Begin by considering two concepts:

  1. An interest rate is fundamentally an inter-temporal price: present goods in terms of future goods.
  2. Consumption is always the destruction of previously accumulated wealth.

The value of a prices, no pun intended, is that they provide signals to market participants: when, where, in what quantity, and towards what ends should investments be directed. These signals are valuable information that market participants use in directing the resources at their disposal, whether they be cash, credit, finished products, works-in-progress, etc. Any interference with prices, therefore sends inaccurate signals to investors, entrepreneurs, consumers, borrowers, and lenders.

When money is injected into the system, it causes prices to change without a corresponding change in time preference which would be necessary to meet the "demand" contrived by the inflation.
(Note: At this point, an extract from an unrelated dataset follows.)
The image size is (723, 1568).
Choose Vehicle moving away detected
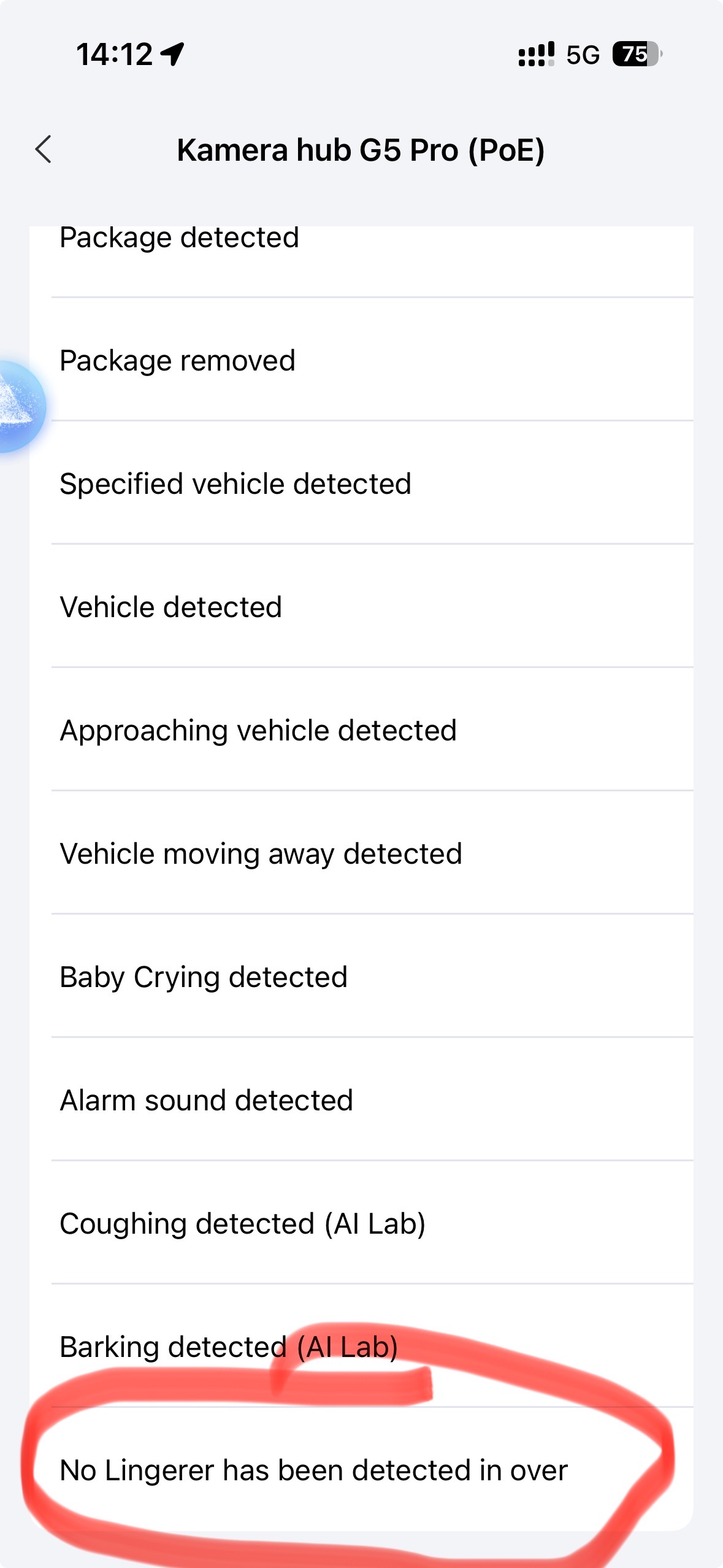pos(261,854)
The takeaway here is that if time preferences haven't changed, fiat injections cause a disconnect between prices and time preference.

New money, especially fiat money, typically manifests itself as demand for consumption goods. Keeping in mind that "consumption" is just a polite and roundabout way of saying that you're destroying something valuable, since this consumption wasn't matched with a previous investment in productivity, it's likely to be a net value destroyer.

What happens when new money is introduced, is that demand appears to have increased, manifested by higher prices. These prices tell people "make more stuff", this is how it works: People see a higher price being paid for certain goods, and this appears to indicate that there is perhaps profit to be made in that market. Responding to the apparent signal, they begin now to overwork their assets, or perhaps to invest in assets that will enable them to be more productive tomorrow.

What has not changed is the present productive capacity.

Prices rose, however, because of the money; the higher prices being merely reflections of the increased money supply, and not of any fundamental change in consumer preferences. This money eventually works its way through the system, and people discover that they over-utilized their productive assets yesterday (and therefore can't produce as much today) or that they invested in assets in an attempt to match increase capacity to accommodate a phantom increase in demand. When this fact is eventually revealed, many investments are revealed as unprofitable and must be liquidated, and in either case we are worse off.

It requires previously accumulated capital (higher order goods) to facilitate the production of more consumer products (lower order goods) without depleting the existing capital stock. In order to have more today, it is imperative to have invested in productivity, made some sacrifice towards that end, yesterday.

This process does not work in reverse.

Without that previously accumulated capital, a boom/bust phase is inevitable.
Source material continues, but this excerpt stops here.